In amyloidosis associated to Apolipoprotein A-I, heart amyloid deposits are mainly constituted by the 93-residue N-terminal region of the protein. The recombinant polypeptide, named [1-93]ApoA-I, is natively unfolded at neutral pH and able to undergo fibrillogenesis under acidic conditions, as its natural counterpart. Using a multidisciplinary approach, including CD, fluorescence, electrophoretic and atomic force microscopy analyses, we investigated the effects of the detergent Triton X-100 on the conformational state and aggregation propensity of [1-93]ApoA-I. In the absence of the detergent, the polypeptide is predominantly in a random coil state at pH 8.0. Acidification to pH 4.0 switches on the fibrillogenic process, by inducing a conformational transition towards a helical/molten globule transient state, that leads to the formation of aggregates.
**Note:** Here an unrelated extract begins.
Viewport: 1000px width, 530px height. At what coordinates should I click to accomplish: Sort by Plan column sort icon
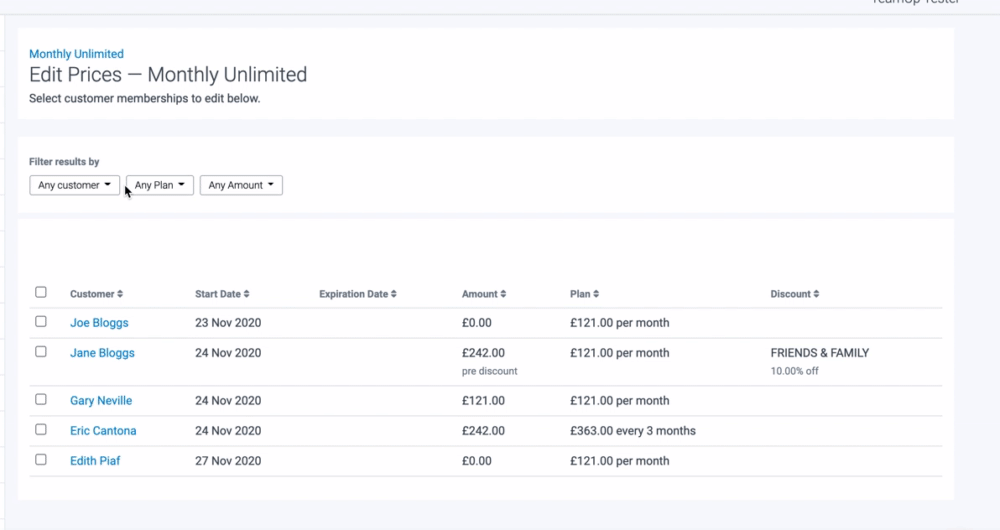(596, 294)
We also demonstrated that fibrillogenesis occurs in physiologic-like conditions. At pH 6.4, [1-93]ApoA-I was found to assume predominantly an alpha-helical state, which undergoes aggregation at 37°C overtime, although at a lower rate than at pH 4.0. After 7 days incubation at pH 6.4 at 37°C, protofibrils were observed by AFM. By contrast, in the presence of Triton X-100, the polypeptide was found to be in a helical state both at pH 8.0 and 6.4, with no conformational transition occurring upon acidification. Conformational analyses revealed that in the hydrophobic environment the helical conformers are stable and do not generate aggregated species. No fibrillar-like structures were observed by AFM analysis after 21 days incubation. Thus, Triton X-100 is able to strongly influence the aggregation propensity of [1-93]ApoA-I by inducing and stabilizing helical conformers.